• _AIM OF THE EXERCISE_: Track down each line below containing the string "agent" and copy it.

Stored data entries
::::

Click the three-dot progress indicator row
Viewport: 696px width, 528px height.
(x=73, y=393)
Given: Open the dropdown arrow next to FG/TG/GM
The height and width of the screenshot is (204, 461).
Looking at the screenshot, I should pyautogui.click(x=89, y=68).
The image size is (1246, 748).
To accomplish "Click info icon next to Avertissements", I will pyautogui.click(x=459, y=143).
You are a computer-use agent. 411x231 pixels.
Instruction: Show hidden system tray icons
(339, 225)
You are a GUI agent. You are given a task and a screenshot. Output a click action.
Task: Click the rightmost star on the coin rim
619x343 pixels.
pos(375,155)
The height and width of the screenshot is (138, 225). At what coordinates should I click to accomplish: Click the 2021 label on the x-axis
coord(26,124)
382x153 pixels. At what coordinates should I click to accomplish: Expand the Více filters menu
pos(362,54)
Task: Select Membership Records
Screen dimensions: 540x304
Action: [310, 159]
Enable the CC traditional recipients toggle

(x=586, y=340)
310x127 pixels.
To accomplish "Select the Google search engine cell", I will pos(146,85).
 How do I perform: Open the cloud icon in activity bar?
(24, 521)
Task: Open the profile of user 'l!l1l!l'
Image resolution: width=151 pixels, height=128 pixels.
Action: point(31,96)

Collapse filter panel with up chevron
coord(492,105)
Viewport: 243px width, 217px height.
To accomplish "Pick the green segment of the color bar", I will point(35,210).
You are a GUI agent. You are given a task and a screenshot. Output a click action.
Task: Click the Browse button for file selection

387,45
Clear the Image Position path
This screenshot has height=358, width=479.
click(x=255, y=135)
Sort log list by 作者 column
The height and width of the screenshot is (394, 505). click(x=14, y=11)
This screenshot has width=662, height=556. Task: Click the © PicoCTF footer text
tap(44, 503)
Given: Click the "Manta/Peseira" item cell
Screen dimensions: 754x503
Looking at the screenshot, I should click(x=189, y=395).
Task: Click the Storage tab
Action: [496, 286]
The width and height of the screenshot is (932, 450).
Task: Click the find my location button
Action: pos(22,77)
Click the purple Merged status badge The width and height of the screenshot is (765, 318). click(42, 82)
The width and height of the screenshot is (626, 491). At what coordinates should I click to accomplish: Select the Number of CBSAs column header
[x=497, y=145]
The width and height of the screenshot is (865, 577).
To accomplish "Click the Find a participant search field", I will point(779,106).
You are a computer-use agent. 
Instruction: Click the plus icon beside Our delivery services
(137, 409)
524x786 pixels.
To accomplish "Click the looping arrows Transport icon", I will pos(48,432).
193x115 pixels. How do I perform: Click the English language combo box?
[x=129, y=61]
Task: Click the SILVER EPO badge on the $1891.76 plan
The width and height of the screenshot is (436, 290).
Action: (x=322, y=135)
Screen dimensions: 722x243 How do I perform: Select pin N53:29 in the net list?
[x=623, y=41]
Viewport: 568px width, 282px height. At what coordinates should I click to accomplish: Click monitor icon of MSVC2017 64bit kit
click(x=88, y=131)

::::

• _OUTPUT FOR THIS EXERCISE_:
You are a computer-use agent. 411x231 pixels.
You are a GUI agent. You are given a task and a screenshot. Output a click action.
You are a GUI agent. You are given a task and a screenshot. Output a click action.
You are a computer-use agent. 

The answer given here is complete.